Because many of the frogs used in laboratories were later released into the wild, Xenopus laevis became an invasive species in several countries. These hardy, adaptable amphibians outcompeted native species and disrupted local ecosystems all while spreading this pathogen.

“It was shocking to watch the spread of the disease happen in real time 15 years ago,” says Jamie Voyles, assistant professor at the University of Nevada, for BBC. “In Panama, spots in the rainforest were deafeningly loud with amphibian calls. Their abundance was incredible; you couldn’t even walk through the forest without worrying about stepping on them. The next summer they were just gone.”

The global trade in amphibians made matters worse. Even today, an estimated 100 million frogs are transported across international borders each year for the pet trade and culinary markets. These movements continue to spread chytrid and its deadly cousin, Batrachochytrium salamandrivorans, now devastating salamander populations.

It’s hard to emphasize just how devastating these bacteria have been.

A study conducted by the Australian National University found that B. dendrobatidis (Bd) has contributed to the decline of 501 amphibian species, accounting for approximately 6.5% of all known amphibians worldwide. Among these, 90 species have gone completely extinct, while 124 have suffered population declines of over 90%, with little hope of full recovery. This study positioned Bd as one of the most devastating wildlife pathogens ever recorded. However, subsequent research challenged these findings, suggesting that while Bd is a significant factor, it may not be the primary driver of amphibian declines, as habitat destruction, climate change, and pollution also play important roles.

A lesson in unintended consequences

Doctors didn’t realize what this would lead to. It seemed like a breakthrough that could save mice and rabbits from sacrifice. Yet its unintended consequences have reshaped the amphibian world.

Chytrid still lurks. It has spread to all sorts of habitats and continues to be one of the major sources of extinction, alongside climate change and habitat destruction.
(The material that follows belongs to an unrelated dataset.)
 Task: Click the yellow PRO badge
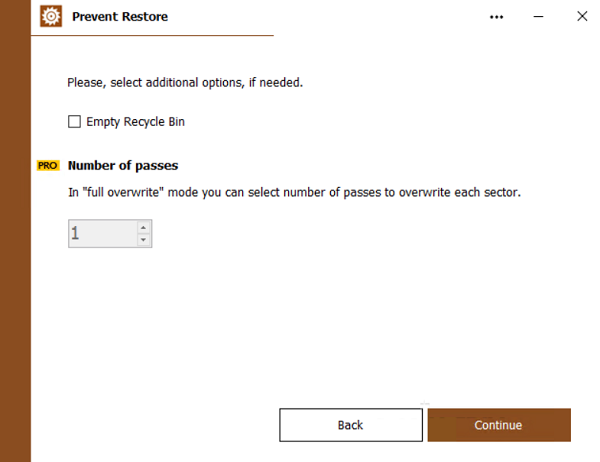pyautogui.click(x=48, y=165)
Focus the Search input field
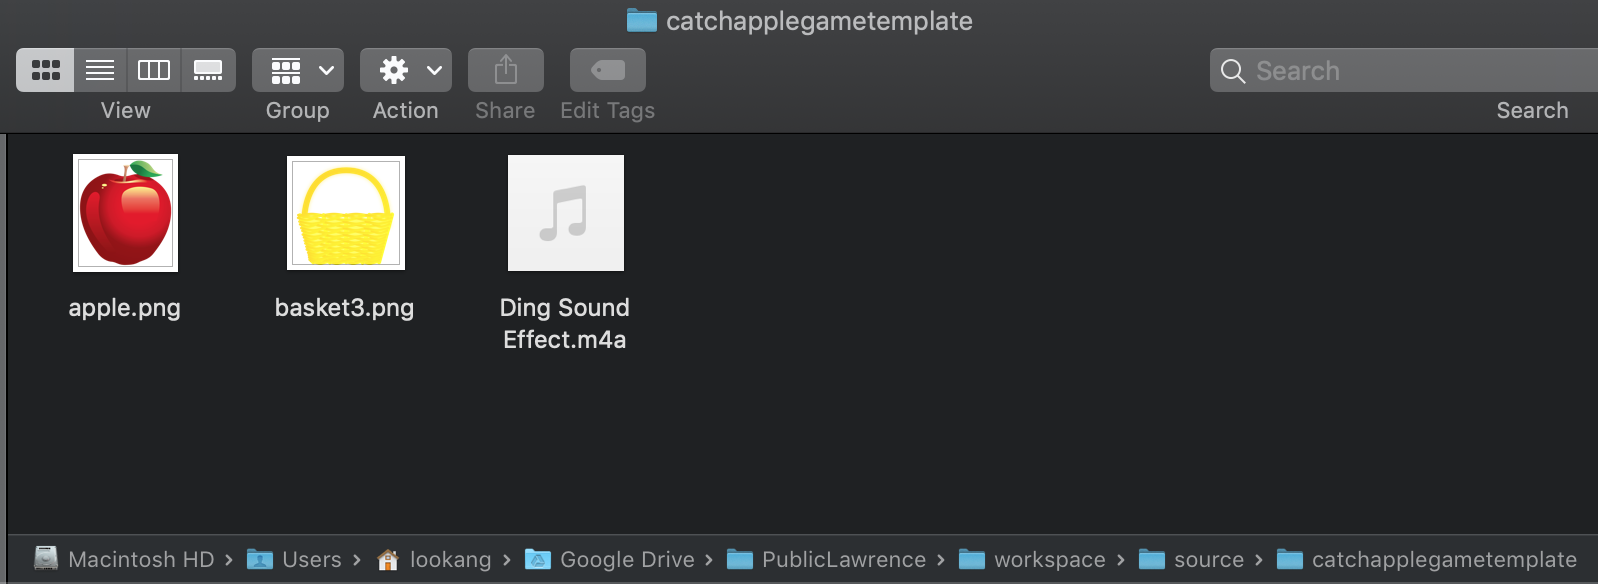 tap(1404, 70)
Despite the grim toll, scientists find glimmers of hope. Captive-breeding programs, slight changes in water salinity, and new forms of assisted reproduction could preserve vulnerable frogs until better solutions emerge. Some amphibian populations seem to be evolving resistance, but the fungus remains a formidable foe.

The story is a reminder that medical breakthroughs can ripple outward in unexpected ways. A small breakthrough in medical testing led to vast global consequences for amphibians everywhere. Our world is more connected than it seems. And as scientific knowledge continues to advance, the ripple effects spread across forests, marshes, and streams in ways no one ever imagined.